> DOCUMENT EXCERPT:
================

EP by Beast
- Released: October 20, 2014
- Genre: K-pop; R&B; ballad;
- Length: 20:47
- Language: Korean
- Label: Cube Entertainment; Universal Music Group;

Beast chronology
| Good Luck (2014) | Time (2014) | Ordinary (2015) |

Singles from Time
- "12:30 (12시 30분)" Released: October 20, 2014;

= Time (Beast EP) =

Time is the eighth extended play by South Korean boy group Beast. It was released on October 20, 2014, as a special EP to commemorate the 5th anniversary of the group's debut. This marks the first time the group has released two albums in one year, since 2010 with Shock of the New Era and Mastermind. According to Gaon Chart, as of the end of December 2014, the album has sold a cumulative total of 69,004 copies. Its major accolades includes Record of the Year award at the 2015 Seoul Music Awards.

==Background and album==
The album was first announced at the 2014 Beautiful Show concert in August, making this the group's second release within 12 months, following their previous album Good Luck released four months earlier.

================

> STORED DATA:
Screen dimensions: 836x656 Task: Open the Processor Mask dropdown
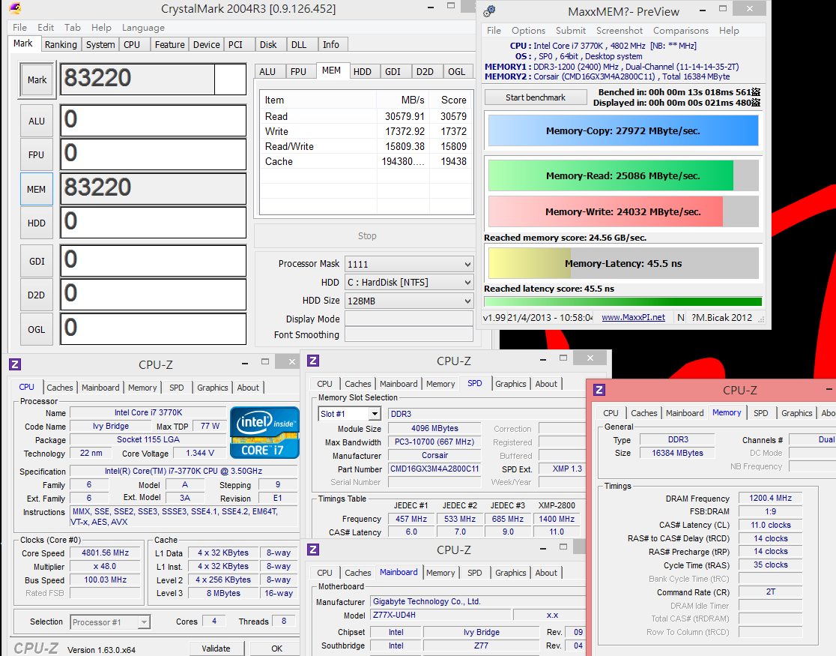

================

> THINGS TO DO:
1. Copy word for word the part of the article on Beast's EP Time from "Time is the" up to and including "Seoul Music Awards.".
2. Answer these questions from the article on Beast's EP Time:
(a) Which labels released the EP?
(b) According to Gaon Chart, how many copies had the album sold by the end of December 2014?
(c) At what event was the album first announced?
The data has no connection to the article on Beast's EP Time.

> RESPONSES FOR EACH TASK:
1.
Time is the eighth extended play by South Korean boy group Beast. It was released on October 20, 2014, as a special EP to commemorate the 5th anniversary of the group's debut. This marks the first time the group has released two albums in one year, since 2010 with Shock of the New Era and Mastermind. According to Gaon Chart, as of the end of December 2014, the album has sold a cumulative total of 69,004 copies. Its major accolades includes Record of the Year award at the 2015 Seoul Music Awards.

2.
(a) Cube Entertainment and Universal Music Group.
(b) 69,004 copies.
(c) The 2014 Beautiful Show concert in August.